Some friends want me to take the van along as support while they cycle from Land's End to John O'Groats. 

I have many questions about undertaking such a trip, mainly about finding overnight stops along the way.

For starters though, I would like to know what access to and parking/camping at either end of the trip would be like. Also, when is the midge season in Scotland?

Thanks in anticipation

David


----------



## Mark993 (Jul 1, 2007)

What midges?! Well, they normally start about now, but no sign of them at all yet so maybe the cold spring has delayed them. They are gone by about first or second week of September.

But what route are your friends using? Midges are mostly a west coast problem.

I've not been there for a few years but last time I was there John o'Groats has a campsite right on the sea.


----------



## aldra (Jul 2, 2009)

up the west coast loads of wild camping

We had a fantastic time recently

Not a midge in sight this trip they were either frozen, drowned or blown away :lol: :lol: 

Seriously though if it's midge season start taking anti histamine a couple of days before your trip and continue throughout it

it won't stop you being bitten but it will stop the reaction to the bites

They just love me and without the Anti histamines every bite is a swollen red mess
Enjoy,such a magnificent place the west coast of Scotland  

Aldra


----------



## marc4242 (Jul 4, 2007)

Hi David

I recently tried a linear walk from Land's End backpacking then gave up on that and switched to self-supporting using my campervan. Fromthat, I would say that if you can go pick up your friends at the end of each day / return them at SOD then I think you'll find campsites pretty easily, if on the other hand they will need to come to the campsite, that limits you if you're meant to fit in with their pre-defined route. 

Marc


----------



## uphighlandway (Dec 16, 2010)

PLEASE PLEASE -DO NOT drive at slow speed supporting cyclists on our main roads e.g. the A9 as you will REALLY annoy locals and they will display road rage, resulting from all the cars and lorries wanting to get past (especially the logging lorries and the delivery drivers) The madness of Land's End to John O'Groats started in April and is increasing as the days lengthen. I would love to put off cyclists by saying there are millions of midges and you will get bitten to death in an attempt to keep them from blocking our main roads, but the fact is you will not get them in any great numbers on your route!!!


----------



## bijgouder (Sep 18, 2009)

uphighlandway,

I am sure your strident response was out of genuine concern, but I have no intention of being with them every inch of the way. They will be off every day, whilst I will drive from site to site, and set up for the evening.


----------



## simandme (Jan 11, 2011)

I had a quick look on the net, as I think that you need to think like a cyclist (eg use cycling forums) when searching for campsites because the distances that they will be able to do is very important. Came up with two interesting sites:

http://travellingtwo.com/12556
(this one provides a good starting point - scenic, less traffic, route)
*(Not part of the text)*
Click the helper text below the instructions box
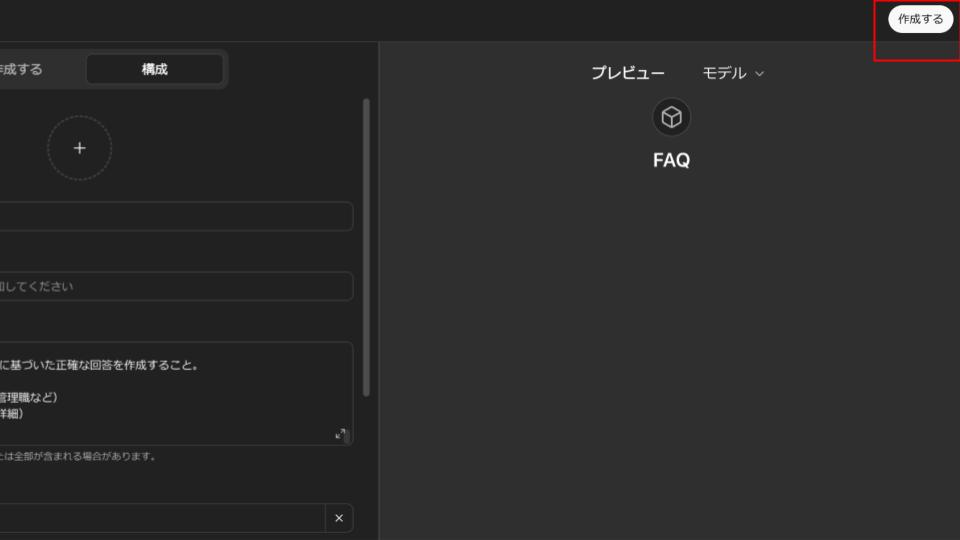The width and height of the screenshot is (960, 540). click(x=78, y=456)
http://www.ctc.org.uk/article/cycling-guide/lands-end-to-john-ogroats
(this one will provide a kit with useful info)

Goodluck! :wink:


----------



## Mark993 (Jul 1, 2007)

Looking at a number of people's route I've not found anyone who has used the A9 - although I totally agree with the general point "uphiglandway" is making.
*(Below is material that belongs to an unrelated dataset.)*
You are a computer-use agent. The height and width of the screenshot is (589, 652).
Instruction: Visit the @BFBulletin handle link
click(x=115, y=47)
Cyclists are very much welcomed and understood in Scotland but a van proceeding slowly behind them would not be appreciated. :? 

(I know that's not what you are planning to do)


----------



## aldra (Jul 2, 2009)

David

Drive the van

Enjoy the scenery

I think it sounds great

Sure you have got pnone links to coordinate your travels

Cycling the highlands, fantastic with you as a backup providing a place to relax and spend the night

If I was 30 yrs younger I'd join you

aldra


----------